I would imagine being kicked in the vagina hurts. I wouldn’t know specifically from experience but I can compare it to running into the corner of a table. And whenever I run into a table, which happens too often, I’m brought to tears. Being kicked, period, can end up causing problems later on. I can’t say exactly which or what kind of problems you’d run into after being kicked in the vagina too many times, but I don’t think you should have to try and draw a line to determine how many kicks it would take to make someone regret allowing it. Don’t allow your friends to kick you, even if it’s a trend and even if it doesn’t end up causing problems. Why is it okay to kick a girl in the vagina but completely off-limits to kick a boy in the balls? Don’t let anyone kick you in the vagina – don’t take the risk of finding out if it indeed leads to any future problems and simply, don’t let people think it’s okay to kick you.
I am so sorry that you were hurt. That act is so incredibly wrong, painful and humiliating. If you were my daughter, I would tell you the same thing. No “friend” should ever kick you there or anywhere on your body regardless of the latest trend. When my girls share stuff with me they know is wrong at school I advise them to report it to their counselor or a teacher they respect. Many kids do not want to be singled out so I tell them to ask to remain anonymous so no one will know.
You can help put an end to this dangerous new game by telling someone and steps can be taken before another girl gets hurt so badly they end up in the hospital. If you are reading this and still are in pain, you need to share that with your mom, or a family member that you trust. Tell them what happened no matter how embarrassed you might feel; you should not endure this pain and possibly should see your healthcare professional. Please write us back and let us know how you are doing, and thank you for being brave enough to share this.

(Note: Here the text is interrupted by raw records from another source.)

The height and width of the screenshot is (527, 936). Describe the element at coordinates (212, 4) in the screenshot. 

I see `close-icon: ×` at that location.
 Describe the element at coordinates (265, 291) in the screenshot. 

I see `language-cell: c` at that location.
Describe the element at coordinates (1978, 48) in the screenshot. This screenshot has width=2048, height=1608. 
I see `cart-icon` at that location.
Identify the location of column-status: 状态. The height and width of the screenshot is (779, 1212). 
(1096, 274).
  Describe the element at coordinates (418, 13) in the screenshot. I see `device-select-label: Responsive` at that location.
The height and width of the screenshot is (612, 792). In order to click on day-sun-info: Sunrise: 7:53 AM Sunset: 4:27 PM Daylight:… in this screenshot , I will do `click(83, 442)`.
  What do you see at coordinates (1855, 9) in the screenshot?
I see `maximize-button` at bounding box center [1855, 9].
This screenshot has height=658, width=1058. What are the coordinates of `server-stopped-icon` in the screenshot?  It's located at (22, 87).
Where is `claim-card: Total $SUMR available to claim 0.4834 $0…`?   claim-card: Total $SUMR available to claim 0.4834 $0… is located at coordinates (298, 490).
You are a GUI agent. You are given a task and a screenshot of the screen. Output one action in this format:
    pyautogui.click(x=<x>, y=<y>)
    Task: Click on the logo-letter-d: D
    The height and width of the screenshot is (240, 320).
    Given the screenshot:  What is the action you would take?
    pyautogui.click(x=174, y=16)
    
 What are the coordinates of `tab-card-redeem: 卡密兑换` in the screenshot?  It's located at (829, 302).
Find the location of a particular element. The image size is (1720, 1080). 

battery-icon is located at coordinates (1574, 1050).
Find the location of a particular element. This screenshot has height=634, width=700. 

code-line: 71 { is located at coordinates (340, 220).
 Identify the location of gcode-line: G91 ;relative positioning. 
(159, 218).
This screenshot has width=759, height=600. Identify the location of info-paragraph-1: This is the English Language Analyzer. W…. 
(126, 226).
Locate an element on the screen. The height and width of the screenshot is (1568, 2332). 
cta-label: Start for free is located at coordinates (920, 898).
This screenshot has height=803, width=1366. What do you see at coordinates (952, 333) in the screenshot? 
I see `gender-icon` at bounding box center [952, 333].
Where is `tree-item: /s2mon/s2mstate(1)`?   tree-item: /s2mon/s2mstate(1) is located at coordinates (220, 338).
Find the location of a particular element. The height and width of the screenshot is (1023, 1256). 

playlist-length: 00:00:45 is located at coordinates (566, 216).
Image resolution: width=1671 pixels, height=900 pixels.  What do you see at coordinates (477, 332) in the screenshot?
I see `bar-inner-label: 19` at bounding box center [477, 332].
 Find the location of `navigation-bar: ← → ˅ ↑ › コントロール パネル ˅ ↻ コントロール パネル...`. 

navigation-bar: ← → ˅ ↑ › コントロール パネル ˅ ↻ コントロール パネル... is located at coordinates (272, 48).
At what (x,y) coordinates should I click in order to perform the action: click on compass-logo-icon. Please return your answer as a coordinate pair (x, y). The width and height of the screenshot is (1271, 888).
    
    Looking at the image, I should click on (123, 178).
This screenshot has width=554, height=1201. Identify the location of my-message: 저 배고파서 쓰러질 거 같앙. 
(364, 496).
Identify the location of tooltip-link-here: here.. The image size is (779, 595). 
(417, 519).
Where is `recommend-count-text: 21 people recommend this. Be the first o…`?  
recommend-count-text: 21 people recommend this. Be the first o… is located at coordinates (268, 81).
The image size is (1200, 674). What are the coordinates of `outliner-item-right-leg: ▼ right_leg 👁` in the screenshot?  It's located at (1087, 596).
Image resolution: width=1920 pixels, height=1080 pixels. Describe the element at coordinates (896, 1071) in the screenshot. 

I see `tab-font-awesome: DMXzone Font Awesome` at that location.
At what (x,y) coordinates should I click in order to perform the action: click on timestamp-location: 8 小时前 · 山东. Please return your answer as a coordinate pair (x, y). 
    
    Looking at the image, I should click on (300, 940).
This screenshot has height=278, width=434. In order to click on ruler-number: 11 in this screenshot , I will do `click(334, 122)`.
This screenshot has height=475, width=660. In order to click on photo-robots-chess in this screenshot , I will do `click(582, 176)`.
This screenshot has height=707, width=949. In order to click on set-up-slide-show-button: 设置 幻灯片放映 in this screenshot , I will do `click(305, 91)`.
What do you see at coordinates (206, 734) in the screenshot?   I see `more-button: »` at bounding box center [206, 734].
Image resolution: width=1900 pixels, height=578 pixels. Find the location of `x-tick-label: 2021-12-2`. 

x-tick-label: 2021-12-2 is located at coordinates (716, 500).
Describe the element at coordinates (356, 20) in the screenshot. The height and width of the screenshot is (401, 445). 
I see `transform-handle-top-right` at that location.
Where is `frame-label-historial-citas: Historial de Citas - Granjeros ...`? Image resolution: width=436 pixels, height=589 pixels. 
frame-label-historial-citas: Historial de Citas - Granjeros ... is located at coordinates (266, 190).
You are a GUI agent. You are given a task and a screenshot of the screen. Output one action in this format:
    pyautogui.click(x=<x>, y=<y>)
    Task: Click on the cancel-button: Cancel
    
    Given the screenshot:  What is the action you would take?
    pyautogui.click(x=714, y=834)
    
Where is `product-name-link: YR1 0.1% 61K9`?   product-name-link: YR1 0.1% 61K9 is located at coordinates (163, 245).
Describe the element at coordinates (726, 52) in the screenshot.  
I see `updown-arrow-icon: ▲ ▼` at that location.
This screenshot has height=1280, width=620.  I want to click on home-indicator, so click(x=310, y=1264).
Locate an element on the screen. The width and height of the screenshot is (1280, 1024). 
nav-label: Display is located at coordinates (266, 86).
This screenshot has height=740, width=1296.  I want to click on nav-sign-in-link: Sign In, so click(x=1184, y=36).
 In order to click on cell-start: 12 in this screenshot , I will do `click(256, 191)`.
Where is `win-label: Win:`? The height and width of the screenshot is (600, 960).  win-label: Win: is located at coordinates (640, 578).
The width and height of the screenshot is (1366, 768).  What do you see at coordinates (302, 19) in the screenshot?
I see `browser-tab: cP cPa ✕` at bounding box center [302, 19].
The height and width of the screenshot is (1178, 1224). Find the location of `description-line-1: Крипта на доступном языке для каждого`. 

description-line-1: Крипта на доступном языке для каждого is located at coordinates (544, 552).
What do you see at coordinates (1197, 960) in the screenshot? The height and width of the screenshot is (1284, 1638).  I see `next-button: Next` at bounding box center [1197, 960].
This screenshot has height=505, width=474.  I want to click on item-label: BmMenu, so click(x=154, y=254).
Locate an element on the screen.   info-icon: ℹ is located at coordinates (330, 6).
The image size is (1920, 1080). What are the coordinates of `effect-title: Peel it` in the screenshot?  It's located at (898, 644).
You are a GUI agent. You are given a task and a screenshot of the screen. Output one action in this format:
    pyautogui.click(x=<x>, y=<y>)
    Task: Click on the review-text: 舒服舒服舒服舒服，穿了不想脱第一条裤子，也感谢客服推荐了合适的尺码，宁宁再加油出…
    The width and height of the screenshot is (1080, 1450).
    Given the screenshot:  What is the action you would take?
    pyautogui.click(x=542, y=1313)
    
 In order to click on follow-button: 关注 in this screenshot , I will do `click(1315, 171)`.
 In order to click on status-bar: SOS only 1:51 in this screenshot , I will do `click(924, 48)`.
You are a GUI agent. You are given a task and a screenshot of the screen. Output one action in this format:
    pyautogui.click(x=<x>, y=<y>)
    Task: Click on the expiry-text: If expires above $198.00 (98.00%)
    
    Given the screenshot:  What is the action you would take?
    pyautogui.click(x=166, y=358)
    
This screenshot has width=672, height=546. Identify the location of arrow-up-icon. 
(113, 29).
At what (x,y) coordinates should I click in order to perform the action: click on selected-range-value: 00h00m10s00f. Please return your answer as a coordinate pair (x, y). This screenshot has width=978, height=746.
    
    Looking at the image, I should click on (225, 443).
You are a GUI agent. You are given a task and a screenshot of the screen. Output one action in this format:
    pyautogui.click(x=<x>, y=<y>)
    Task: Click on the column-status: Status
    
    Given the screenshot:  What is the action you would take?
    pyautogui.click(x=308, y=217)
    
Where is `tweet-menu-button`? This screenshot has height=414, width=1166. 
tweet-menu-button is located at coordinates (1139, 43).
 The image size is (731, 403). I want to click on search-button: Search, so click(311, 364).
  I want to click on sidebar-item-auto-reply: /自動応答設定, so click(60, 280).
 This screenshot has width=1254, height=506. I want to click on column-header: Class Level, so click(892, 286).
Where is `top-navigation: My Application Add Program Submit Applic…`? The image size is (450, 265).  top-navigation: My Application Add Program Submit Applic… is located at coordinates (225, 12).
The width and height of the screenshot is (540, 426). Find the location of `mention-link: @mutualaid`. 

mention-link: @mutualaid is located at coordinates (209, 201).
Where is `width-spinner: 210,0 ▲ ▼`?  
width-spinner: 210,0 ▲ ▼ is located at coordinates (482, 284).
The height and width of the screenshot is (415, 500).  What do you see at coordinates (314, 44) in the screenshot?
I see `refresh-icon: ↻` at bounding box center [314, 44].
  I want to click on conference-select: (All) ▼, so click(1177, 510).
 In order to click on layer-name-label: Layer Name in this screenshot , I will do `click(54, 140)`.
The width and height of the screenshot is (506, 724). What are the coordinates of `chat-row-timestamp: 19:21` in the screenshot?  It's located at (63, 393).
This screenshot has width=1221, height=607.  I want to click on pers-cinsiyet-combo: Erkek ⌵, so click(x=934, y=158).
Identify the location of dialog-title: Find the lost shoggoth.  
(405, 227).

Ouch! Not only does this “trend” sound incredibly mean-spirited, it is also dangerous. Could it cause problems later on? Maybe. Physically, your vagina can bruise like any other part of your body. More importantly, when violence like this becomes a “trend”, it sends the message that it is okay to hurt and disrespect another person’s body. No one has a right to physically hurt you and your female friends like this! If you see this happening, say something – to the person doing the kicking, a teacher, an administrator, or a parent. Let them know that you’re not going to sit back and watch while girls get hurt. In this case, telling an adult who can step in is a sign of strength, and may be the best way for you to stand up for yourself and for your friends.